● EXERCISES:
• A. In the text on the Fund's property accounting, why does the Fund report a sold or held-for-sale property's operations, including mortgage interest and gain on sale, in discontinued operations? Answer in one to three sentences.
• B. Write the next part of the text on how the Fund accounts for property sales and impairment, beginning right after its final sentence.

● TEXT PROVIDED:

When the Fund sells a property or classifies a property as held-for-sale and will not have significant continuing involvement in the operation of the property, the operations of the property are eliminated from ongoing operations and classified in discontinued operations. Its operations, including any mortgage interest and gain on sale, are reported in discontinued operations so that the operations are clearly distinguished. Prior periods are also reclassified to reflect the operations of the property as discontinued operations. No properties were classified as held-for-sale at December 31, 2009 or 2008.

The Fund reviews its real estate portfolio for impairment whenever events or changes in circumstances indicate that the carrying amount may not be recoverable. For properties to be “held and used” for long term investment, the Fund estimates undiscounted future cash flows over the expected investment term including the estimated future value of the asset upon sale at the end of the investment period. Future value is generally determined by applying a market-based capitalization rate to the estimated future net operating income in the final year of the expected investment term. If after applying this method a property is determined to be impaired, the Fund determines the provision for impairment based upon applying a market capitalization rate to current estimated net operating income as if the sale were to occur immediately. For properties “held-for-sale”, the Fund estimates current resale values through appraisal information and other market data, less expected costs to sell. These methods of determining fair value can fluctuate significantly as a result of a number of factors, including changes in the general economy for those markets in which the Fund operates, the Fund’s estimated holding period of the property, tenant credit quality, and demand for new retail stores. If as a result of a change in the Fund’s strategy for a specific property which the Fund owns, a property previously classified as held and used is changed to held-for-sale, or if its estimated holding period changes, such change could cause the Fund to determine that the property is impaired and a provision for impairment would be recorded by the Fund. No impairment was recorded for the years ended December 31, 2009 or 2008 or the period December 21, 2006 (inception) to December 31, 2007.

● DATA SEGMENT:
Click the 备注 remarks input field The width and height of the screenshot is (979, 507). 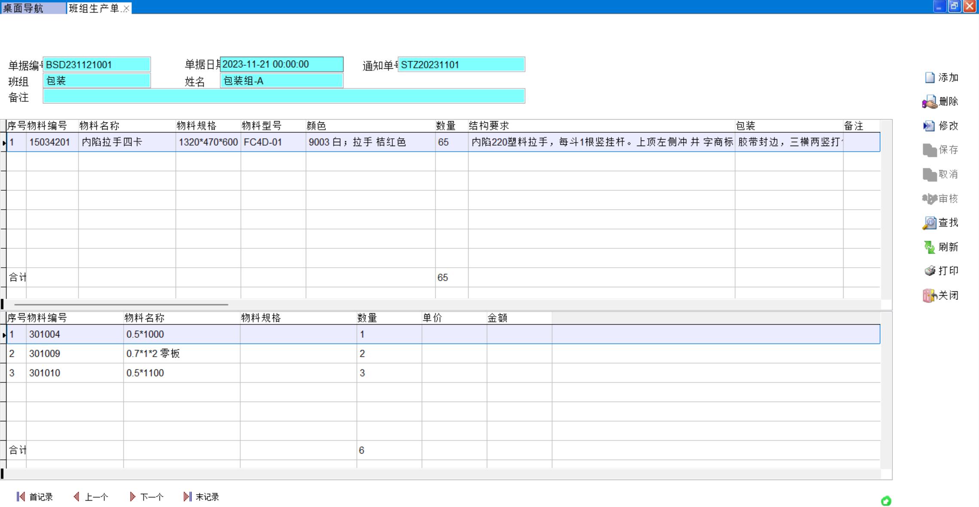[284, 96]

● PER-TASK OUTPUTS:
• A. The Fund reports them in discontinued operations so that those operations are clearly distinguished from its ongoing operations. This applies when the Fund sells a property or classifies it as held-for-sale and will not have significant continuing involvement in running it.

• B.
 

9


Regency Retail Partners

Notes to Combined Financial Statements

December 31, 2009 (unaudited) and 2008 (unaudited)

 

  (c) Cash and Cash Equivalents

Any instruments that have an original maturity of 90 days or less when purchased are considered cash equivalents.

 

  (d) Restricted Cash

Restricted cash includes amounts restricted through escrow agreements required by certain mortgage loans.

 

  (e) Tenant Receivables

Accrued rents are included in tenant receivables. The Fund estimates the collectibility of the accounts receivable related to base rents, straight-line rents, expense reimbursements, and other revenue taking into consideration the Fund’s experience in the retail sector, available internal and external tenant credit information, payment history, industry trends, tenant credit-worthiness, and remaining lease terms. In some cases, primarily related to straight-line rents, the ultimate collection of these amounts are associated with increased rents to be collected in future years which extend beyond one year. During 2009, the Fund experienced an increase in tenant defaults, as well as, deterioration in tenant receivable collection rates, as compared to historical collection rates. As a result, the Fund increased its allowance for doubtful accounts to fully reserve for these specifically identified tenant defaults and adjusted the collectibility rates used to estimate the allowance to reflect such deterioration in collection rates. During the years ended December 31, 2009 and 2008 and the period from December 21, 2006 (inception) to December 31, 2007, the Fund recorded provisions for doubtful accounts of approximately $663,000, $424,000, and $32,000, respectively.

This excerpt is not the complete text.